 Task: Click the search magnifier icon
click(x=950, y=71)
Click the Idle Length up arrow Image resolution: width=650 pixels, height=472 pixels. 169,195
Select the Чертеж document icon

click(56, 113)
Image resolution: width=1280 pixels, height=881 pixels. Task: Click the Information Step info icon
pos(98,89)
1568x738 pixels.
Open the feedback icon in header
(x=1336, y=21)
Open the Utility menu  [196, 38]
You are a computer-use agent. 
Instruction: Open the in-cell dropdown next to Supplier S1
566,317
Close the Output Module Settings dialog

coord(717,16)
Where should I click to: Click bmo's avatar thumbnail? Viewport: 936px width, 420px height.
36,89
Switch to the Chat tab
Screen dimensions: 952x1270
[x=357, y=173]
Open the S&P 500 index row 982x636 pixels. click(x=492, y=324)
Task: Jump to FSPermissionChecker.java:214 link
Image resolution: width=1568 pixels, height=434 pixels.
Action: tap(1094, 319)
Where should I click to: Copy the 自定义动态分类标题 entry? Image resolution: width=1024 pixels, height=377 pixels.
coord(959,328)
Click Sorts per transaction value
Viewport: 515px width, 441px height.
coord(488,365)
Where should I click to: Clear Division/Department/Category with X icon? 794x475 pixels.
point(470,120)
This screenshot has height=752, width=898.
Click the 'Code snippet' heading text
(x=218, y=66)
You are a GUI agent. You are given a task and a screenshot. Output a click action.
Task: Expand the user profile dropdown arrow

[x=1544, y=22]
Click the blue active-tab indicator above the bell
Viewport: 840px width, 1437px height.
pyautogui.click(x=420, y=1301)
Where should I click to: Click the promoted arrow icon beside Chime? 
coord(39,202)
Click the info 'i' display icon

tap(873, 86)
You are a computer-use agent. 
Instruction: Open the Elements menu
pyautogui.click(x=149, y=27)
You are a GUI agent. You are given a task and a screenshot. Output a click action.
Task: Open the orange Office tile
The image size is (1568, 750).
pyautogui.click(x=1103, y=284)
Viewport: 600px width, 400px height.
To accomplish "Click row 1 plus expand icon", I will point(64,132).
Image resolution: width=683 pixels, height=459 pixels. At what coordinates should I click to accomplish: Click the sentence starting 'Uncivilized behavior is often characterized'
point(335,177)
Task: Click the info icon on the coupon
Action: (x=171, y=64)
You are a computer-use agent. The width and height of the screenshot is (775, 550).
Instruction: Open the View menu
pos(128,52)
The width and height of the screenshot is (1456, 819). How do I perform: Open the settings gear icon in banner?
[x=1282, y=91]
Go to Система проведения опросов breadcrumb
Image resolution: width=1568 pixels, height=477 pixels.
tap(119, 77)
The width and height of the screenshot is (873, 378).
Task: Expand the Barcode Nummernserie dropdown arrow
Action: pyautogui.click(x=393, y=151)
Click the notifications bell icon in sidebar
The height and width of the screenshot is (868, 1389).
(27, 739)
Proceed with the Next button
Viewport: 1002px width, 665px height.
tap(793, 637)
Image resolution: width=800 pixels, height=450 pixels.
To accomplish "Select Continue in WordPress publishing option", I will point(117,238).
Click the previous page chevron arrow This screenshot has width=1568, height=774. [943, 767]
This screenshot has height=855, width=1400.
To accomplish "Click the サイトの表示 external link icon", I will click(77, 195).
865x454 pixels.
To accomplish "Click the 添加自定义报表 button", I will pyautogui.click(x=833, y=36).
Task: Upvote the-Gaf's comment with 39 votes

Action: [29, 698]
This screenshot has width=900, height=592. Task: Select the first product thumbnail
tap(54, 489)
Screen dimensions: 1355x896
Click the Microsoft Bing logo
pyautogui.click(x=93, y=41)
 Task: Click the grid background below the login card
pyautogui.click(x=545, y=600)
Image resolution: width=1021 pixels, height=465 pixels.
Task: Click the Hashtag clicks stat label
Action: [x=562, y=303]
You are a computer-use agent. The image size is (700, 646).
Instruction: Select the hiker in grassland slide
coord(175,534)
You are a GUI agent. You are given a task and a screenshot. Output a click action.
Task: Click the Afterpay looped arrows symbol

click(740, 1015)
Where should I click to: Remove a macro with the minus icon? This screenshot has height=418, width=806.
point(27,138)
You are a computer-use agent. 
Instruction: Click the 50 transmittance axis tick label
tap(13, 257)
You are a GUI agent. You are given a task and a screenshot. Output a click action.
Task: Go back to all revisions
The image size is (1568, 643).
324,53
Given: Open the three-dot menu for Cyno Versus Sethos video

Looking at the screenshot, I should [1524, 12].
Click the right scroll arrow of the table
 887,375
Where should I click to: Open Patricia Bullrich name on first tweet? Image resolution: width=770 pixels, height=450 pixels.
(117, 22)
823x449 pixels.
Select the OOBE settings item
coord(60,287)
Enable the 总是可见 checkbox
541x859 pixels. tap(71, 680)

| What the exercise asks |
Extract the full set of entries word for word.

| Solution for this problem |
 Task: Click the search magnifier icon
click(x=950, y=71)
Click the Idle Length up arrow Image resolution: width=650 pixels, height=472 pixels. 169,195
Select the Чертеж document icon

click(56, 113)
Image resolution: width=1280 pixels, height=881 pixels. Task: Click the Information Step info icon
pos(98,89)
1568x738 pixels.
Open the feedback icon in header
(x=1336, y=21)
Open the Utility menu  [196, 38]
You are a computer-use agent. 
Instruction: Open the in-cell dropdown next to Supplier S1
566,317
Close the Output Module Settings dialog

coord(717,16)
Where should I click to: Click bmo's avatar thumbnail? Viewport: 936px width, 420px height.
36,89
Switch to the Chat tab
Screen dimensions: 952x1270
[x=357, y=173]
Open the S&P 500 index row 982x636 pixels. click(x=492, y=324)
Task: Jump to FSPermissionChecker.java:214 link
Image resolution: width=1568 pixels, height=434 pixels.
Action: tap(1094, 319)
Where should I click to: Copy the 自定义动态分类标题 entry? Image resolution: width=1024 pixels, height=377 pixels.
coord(959,328)
Click Sorts per transaction value
Viewport: 515px width, 441px height.
coord(488,365)
Where should I click to: Clear Division/Department/Category with X icon? 794x475 pixels.
point(470,120)
This screenshot has height=752, width=898.
Click the 'Code snippet' heading text
(x=218, y=66)
You are a GUI agent. You are given a task and a screenshot. Output a click action.
Task: Expand the user profile dropdown arrow

[x=1544, y=22]
Click the blue active-tab indicator above the bell
Viewport: 840px width, 1437px height.
pyautogui.click(x=420, y=1301)
Where should I click to: Click the promoted arrow icon beside Chime? 
coord(39,202)
Click the info 'i' display icon

tap(873, 86)
You are a computer-use agent. 
Instruction: Open the Elements menu
pyautogui.click(x=149, y=27)
You are a GUI agent. You are given a task and a screenshot. Output a click action.
Task: Open the orange Office tile
The image size is (1568, 750).
pyautogui.click(x=1103, y=284)
Viewport: 600px width, 400px height.
To accomplish "Click row 1 plus expand icon", I will point(64,132).
Image resolution: width=683 pixels, height=459 pixels. At what coordinates should I click to accomplish: Click the sentence starting 'Uncivilized behavior is often characterized'
point(335,177)
Task: Click the info icon on the coupon
Action: (x=171, y=64)
You are a computer-use agent. The width and height of the screenshot is (775, 550).
Instruction: Open the View menu
pos(128,52)
The width and height of the screenshot is (1456, 819). How do I perform: Open the settings gear icon in banner?
[x=1282, y=91]
Go to Система проведения опросов breadcrumb
Image resolution: width=1568 pixels, height=477 pixels.
tap(119, 77)
The width and height of the screenshot is (873, 378).
Task: Expand the Barcode Nummernserie dropdown arrow
Action: pyautogui.click(x=393, y=151)
Click the notifications bell icon in sidebar
The height and width of the screenshot is (868, 1389).
(27, 739)
Proceed with the Next button
Viewport: 1002px width, 665px height.
tap(793, 637)
Image resolution: width=800 pixels, height=450 pixels.
To accomplish "Select Continue in WordPress publishing option", I will point(117,238).
Click the previous page chevron arrow This screenshot has width=1568, height=774. [943, 767]
This screenshot has height=855, width=1400.
To accomplish "Click the サイトの表示 external link icon", I will click(77, 195).
865x454 pixels.
To accomplish "Click the 添加自定义报表 button", I will pyautogui.click(x=833, y=36).
Task: Upvote the-Gaf's comment with 39 votes

Action: [29, 698]
This screenshot has width=900, height=592. Task: Select the first product thumbnail
tap(54, 489)
Screen dimensions: 1355x896
Click the Microsoft Bing logo
pyautogui.click(x=93, y=41)
 Task: Click the grid background below the login card
pyautogui.click(x=545, y=600)
Image resolution: width=1021 pixels, height=465 pixels.
Task: Click the Hashtag clicks stat label
Action: [x=562, y=303]
You are a computer-use agent. The image size is (700, 646).
Instruction: Select the hiker in grassland slide
coord(175,534)
You are a GUI agent. You are given a task and a screenshot. Output a click action.
Task: Click the Afterpay looped arrows symbol

click(740, 1015)
Where should I click to: Remove a macro with the minus icon? This screenshot has height=418, width=806.
point(27,138)
You are a computer-use agent. 
Instruction: Click the 50 transmittance axis tick label
tap(13, 257)
You are a GUI agent. You are given a task and a screenshot. Output a click action.
Task: Go back to all revisions
The image size is (1568, 643).
324,53
Given: Open the three-dot menu for Cyno Versus Sethos video

Looking at the screenshot, I should [1524, 12].
Click the right scroll arrow of the table
 887,375
Where should I click to: Open Patricia Bullrich name on first tweet? Image resolution: width=770 pixels, height=450 pixels.
(117, 22)
823x449 pixels.
Select the OOBE settings item
coord(60,287)
Enable the 总是可见 checkbox
541x859 pixels. tap(71, 680)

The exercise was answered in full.